> Records:
..............................

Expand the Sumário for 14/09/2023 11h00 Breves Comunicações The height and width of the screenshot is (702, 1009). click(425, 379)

..............................

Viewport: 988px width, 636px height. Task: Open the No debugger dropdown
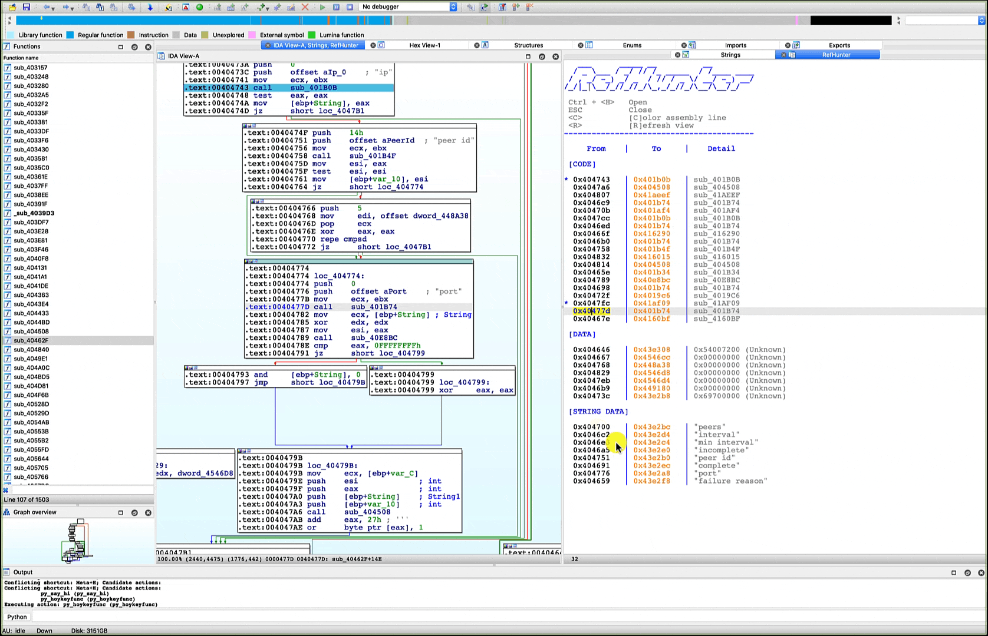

..............................

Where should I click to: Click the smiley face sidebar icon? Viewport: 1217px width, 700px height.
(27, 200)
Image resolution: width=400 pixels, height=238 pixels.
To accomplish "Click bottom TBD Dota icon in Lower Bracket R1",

..............................

> What you will do: Reproduce the records word for word, starting with the line that contains "Where should I" and going on through the line that contains "bottom TBD Dota".

> Reply to the exercise:
Where should I click to: Click the smiley face sidebar icon? Viewport: 1217px width, 700px height.
(27, 200)
Image resolution: width=400 pixels, height=238 pixels.
To accomplish "Click bottom TBD Dota icon in Lower Bracket R1",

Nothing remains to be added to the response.